Why do tiny microbenchmarks with contrived loops produce misleading language rankings?
How does “unknown to the compiler” modulus sabotage optimization?
Why is integer division/modulus such a big deal for performance?
How can rewriting modulus in C using floating-point math make it faster?
What would a better loop-focused language benchmark look like?
Why are “near ties” and bouncing charts especially dangerous for interpretation?
Review Questions
- What specific benchmark design choices cause the results to reflect integer division behavior and compiler thwarting rather than general loop performance?
- Explain how “unknown divisor” modulus affects compiler optimizations and CPU instruction selection.

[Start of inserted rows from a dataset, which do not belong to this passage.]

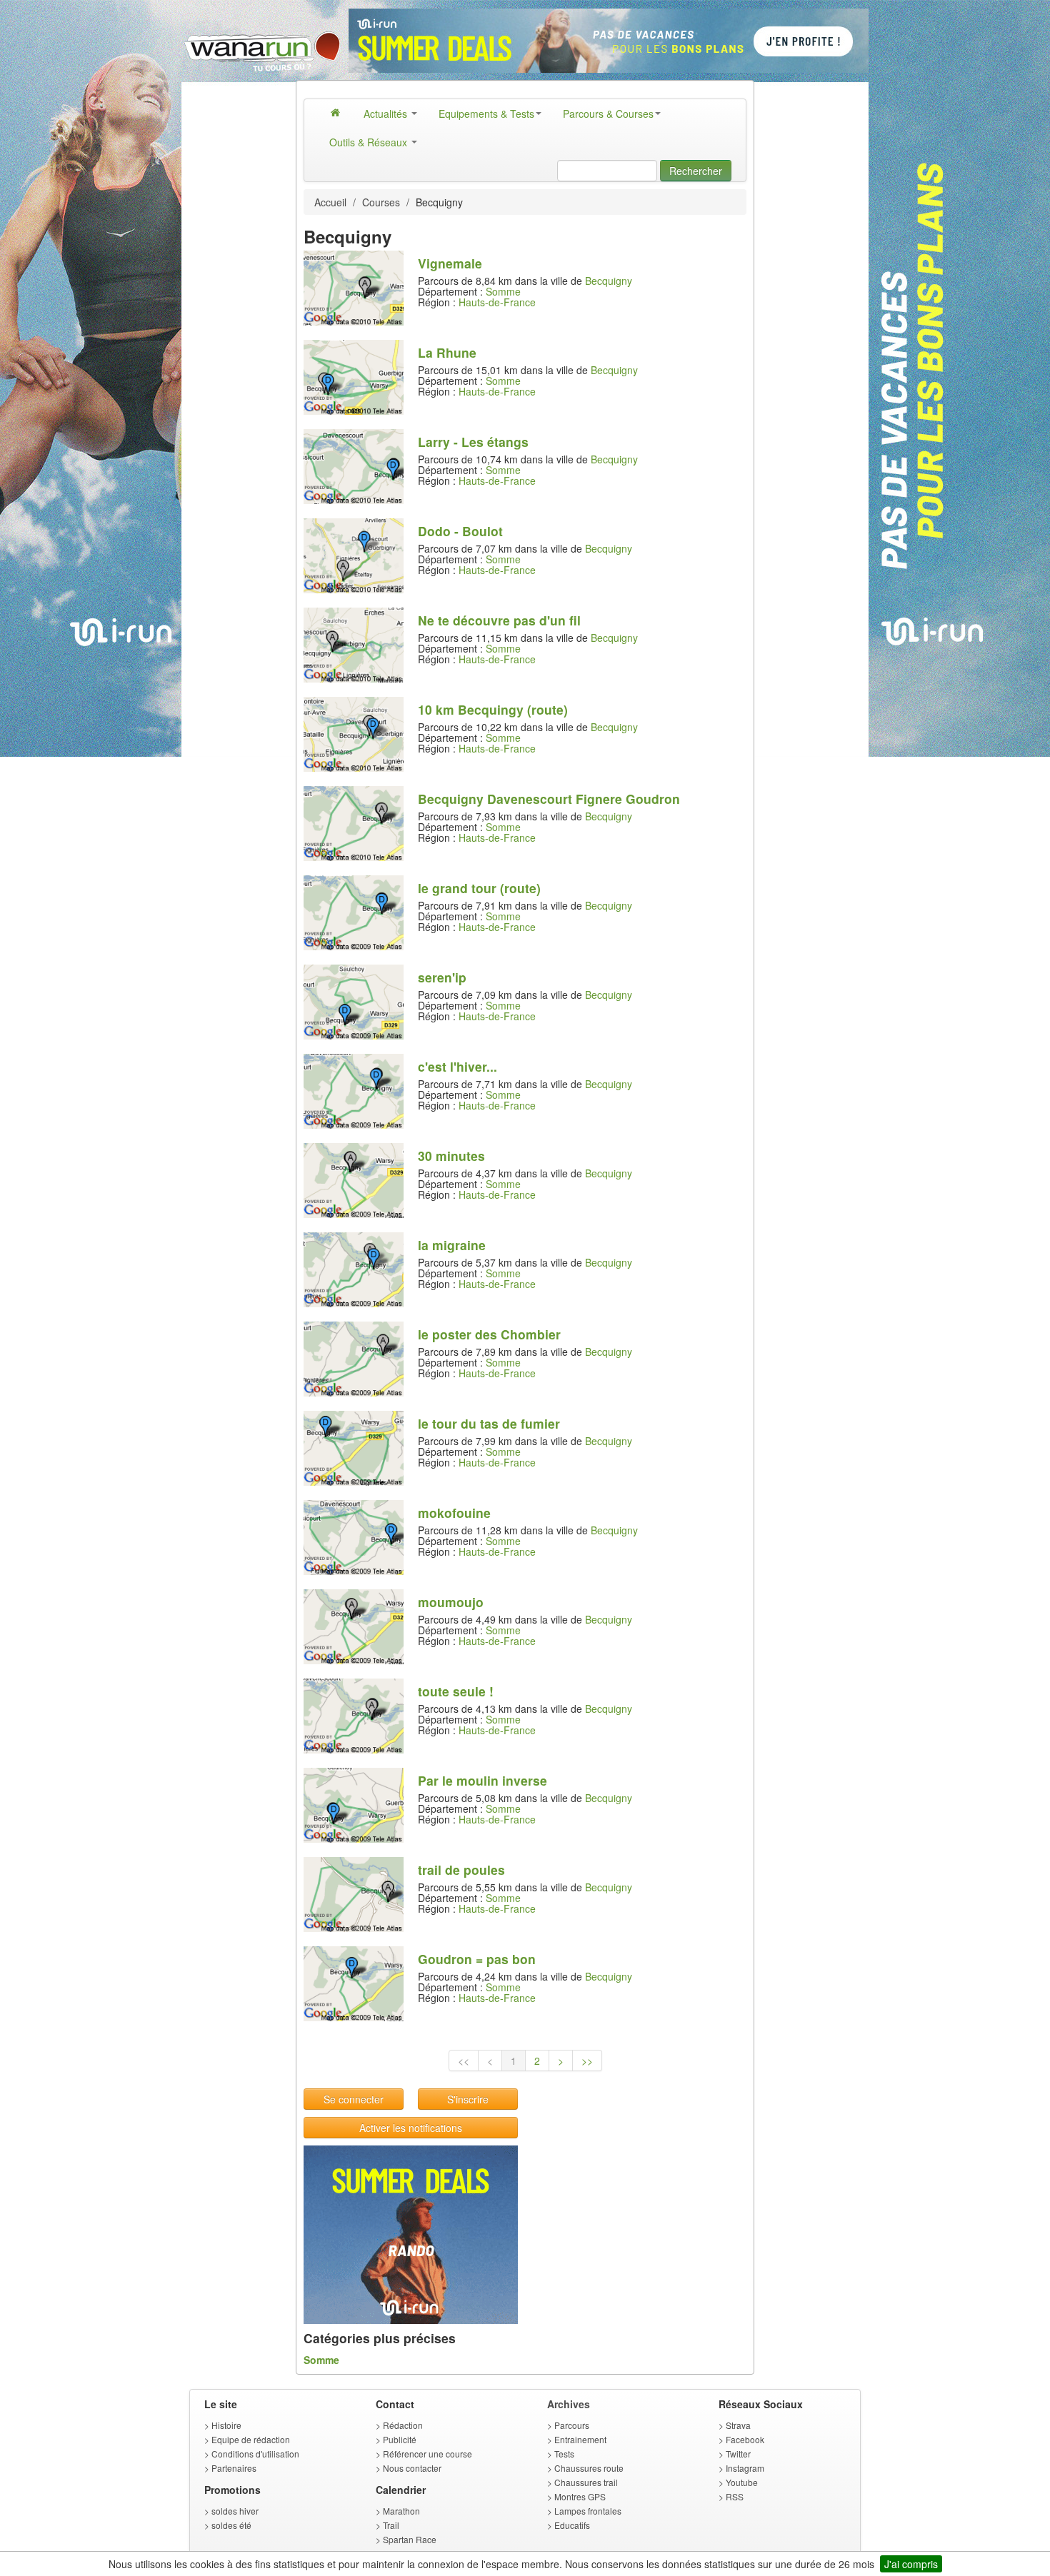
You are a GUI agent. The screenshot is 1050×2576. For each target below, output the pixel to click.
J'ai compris (911, 2564)
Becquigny (608, 280)
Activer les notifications (410, 2127)
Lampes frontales (587, 2511)
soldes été (231, 2525)
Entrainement (580, 2439)
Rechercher (695, 170)
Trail (391, 2525)
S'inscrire (468, 2099)
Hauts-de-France (497, 302)
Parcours (571, 2425)
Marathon (401, 2511)
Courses (381, 202)
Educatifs (572, 2525)
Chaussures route (589, 2468)
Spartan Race (409, 2539)
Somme (503, 291)
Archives (568, 2404)
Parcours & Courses (608, 113)
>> (587, 2060)
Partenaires (233, 2468)
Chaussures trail (586, 2482)
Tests (564, 2453)
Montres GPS (580, 2496)
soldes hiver (235, 2511)
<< (463, 2060)
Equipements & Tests (486, 113)
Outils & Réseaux (369, 142)
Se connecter (354, 2099)
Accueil (330, 202)
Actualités (387, 113)
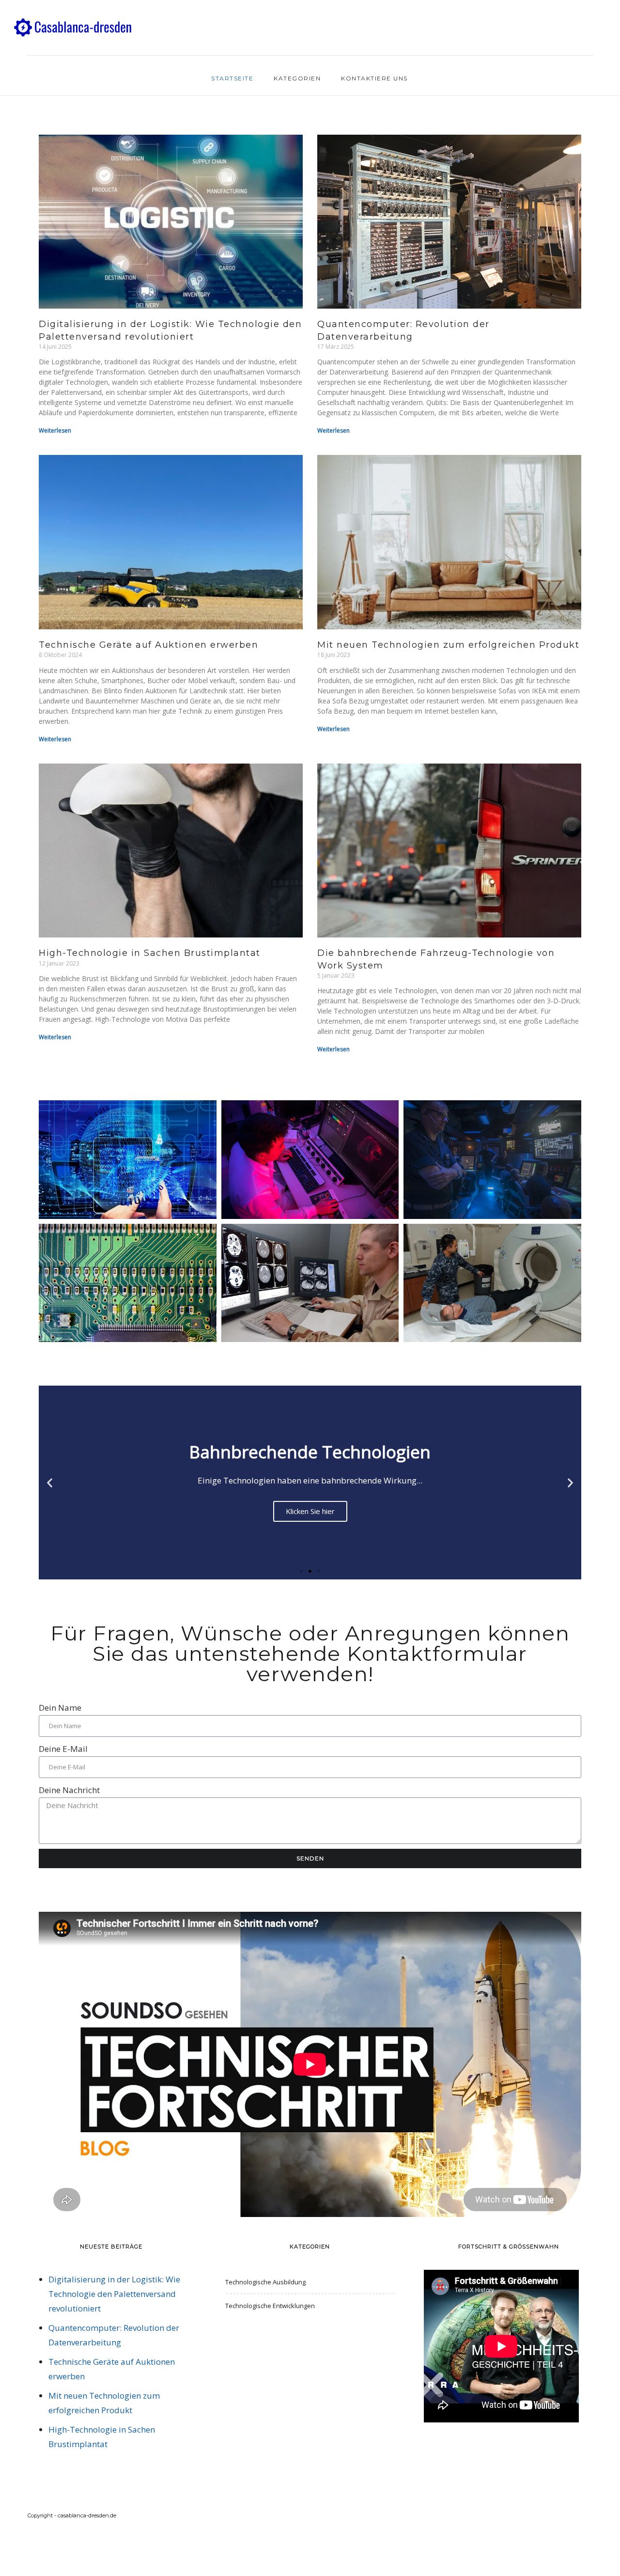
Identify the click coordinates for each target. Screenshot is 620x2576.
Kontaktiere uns (374, 78)
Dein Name (60, 1707)
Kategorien (297, 78)
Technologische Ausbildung (265, 2282)
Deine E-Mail (63, 1748)
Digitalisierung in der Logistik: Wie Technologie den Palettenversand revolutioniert (114, 2294)
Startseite (232, 78)
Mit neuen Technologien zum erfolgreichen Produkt (448, 645)
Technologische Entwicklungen (270, 2305)
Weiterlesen (55, 430)
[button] (301, 1571)
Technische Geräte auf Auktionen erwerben (148, 645)
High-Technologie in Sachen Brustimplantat (150, 953)
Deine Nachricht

- Give an example of how a seemingly small code rewrite could change vectorization and therefore drastically alter benchmark outcomes.
Key Points
- 1
Treat contrived microbenchmarks as exploratory tools, not as general language-comparison evidence.
- 2
Avoid interpreting small timing gaps (like 1.0s vs 1.1s) as meaningful language performance differences.
- 3
Recognize that timing the entire program run (startup, RNG setup, argument parsing, output) can dominate when the loop body is engineered to be small.
- 4
Understand that integer modulus/division with an unknown divisor is a high-latency, low-throughput CPU bottleneck that can overwhelm other factors.
- 5
Expect compilers to behave differently depending on whether modulus can be constant-folded or vectorized; benchmark structure can block or enable these optimizations.
- 6
For loop performance comparisons, prioritize workloads and code shapes that allow vectorization/SIMD, since modern “fast loops” often depend on that.
- 7
A fair language comparison requires representative, real workloads and consistent implementations, not synthetic loops designed to prevent optimization.